Wolfbane - Cover

Wolfbane

Copyright© 2016 by Frederik Pohl

Chapter 13

Citizeness Roget Germyn, widow, woke from sleep like a well-mannered cat on the narrow lower third of the bed that her training had taught her to occupy, though it had been some days since her husband’s Translation had emptied the Citizen’s two-thirds permanently.

Someone had tapped gently on her door.

“I am awake,” she called, in a voice just sufficient to carry.

A quiet voice said: “Citizeness, there is exceptional opportunity to Appreciate this morning. Come see, if you will. And I ask forgiveness for waking you.”

She recognized the voice; it was the wife of one of her neighbors. The Citizeness made the appropriate reply, combining forgiveness and gratitude.

She dressed rapidly, but with appropriate pauses for reflection and calm, and stepped out into the street.

It was not yet daylight. Overhead, great sheets of soundless lightnings flared.

Inside Citizeness Germyn long-unfelt emotions stirred. There was something that was very like terror, and something that was akin to love. This was a generation that had never seen the aurora, for the ricocheting electron beams that cause it could not span the increasing distance between the orphaned Earth and its primary, Old Sol, and the small rekindled suns the Pyramids made were far too puny.

Under the sleeting aurora, small knots of Citizens stood about the streets, their faces turned up to the sky and illuminated by the distant light. It was truly an exceptional opportunity to Appreciate and they were all making the most of it.

Conscientiously, Citizeness Germyn sought out another viewer with whom to exchange comments on the spectacle above. “It is more bright than meteors,” she said judiciously, “and lovelier than the freshly kindled Sun.”

“Sure,” said the woman. Citizeness Germyn, jolted, looked more closely. It was the Tropile woman--Gala? Was that her name? And what sort of name was that? But it fitted her well; she was the one who had been wife to Wolf and, more likely than not, part Wolf herself.

Still, the case was not proved. Citizeness Germyn said honestly: “I have never seen a sight to compare with this in all my life.”

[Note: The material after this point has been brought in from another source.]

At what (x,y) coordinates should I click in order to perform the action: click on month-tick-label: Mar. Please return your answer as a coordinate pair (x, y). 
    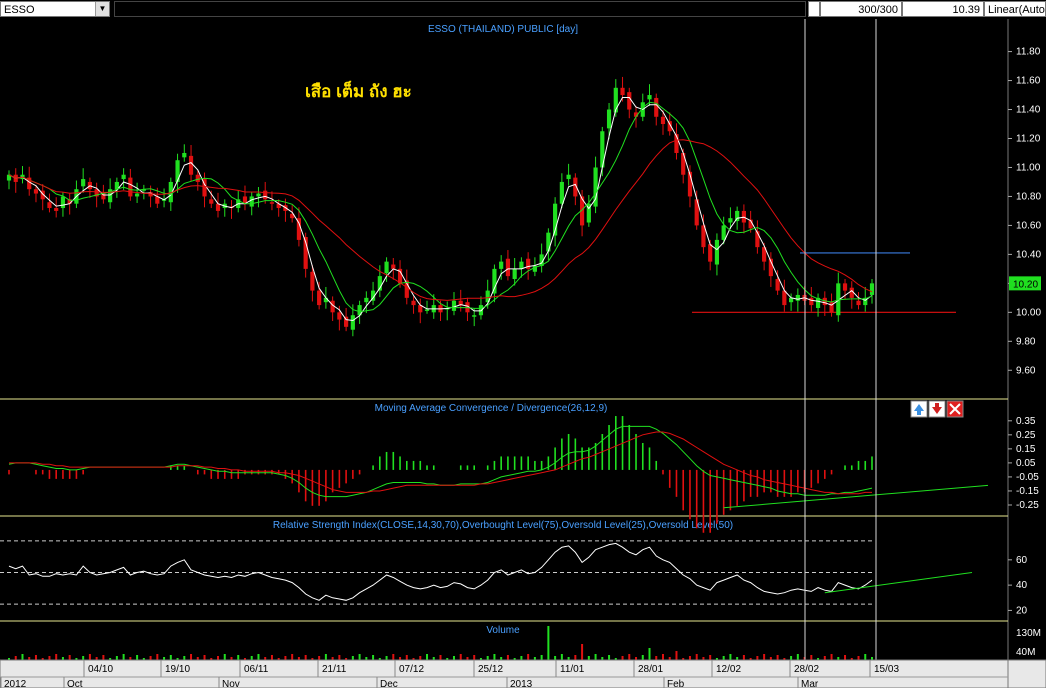
    Looking at the image, I should click on (810, 684).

Gala Tropile said indifferently: “Yeah. Funny things are happening all the time these days, have you noticed? Ever since Glenn turned out to be--” She stopped.

Citizeness Germyn rapidly diagnosed her embarrassment and acted to cover it up. “That is so. I have seen Eyes a hundred times and yet has there been a Translation with the Eyes? No. But there have been Translations. It is queer.”

“I suppose so,” Gala Tropile said, looking upward at the display. She sighed.

Over their heads, a formed Eye was drifting slowly about, but neither of the women noticed it. The shifting lights in the sky obscured it.

“I wonder what causes that stuff,” Gala Tropile said idly.

Citizeness Germyn made no attempt to answer. It was not the sort of question that would normally have occurred to her and therefore not a sort to which she could reply.

Moreover, it was not the question closest to Gala Tropile’s heart at that moment--nor, for that matter, the question closest to Citizeness Germyn’s. The question that underlay the thoughts of both was: I wonder what happened to my husband.

It was strange, but true, that the answers to all their questions were very nearly the same.


The Alla-Narova mind said sharply: “Glenn, come back!”

Tropile withdrew from scanning the distant dark street. He laughed soundlessly. “I was watching my wife. God, we’re giving them fits down there! The Pyramids must be churning things up, too--the sky is full of auroral displays. Looks like there’s plenty of h-f bouncing around the atmosphere.”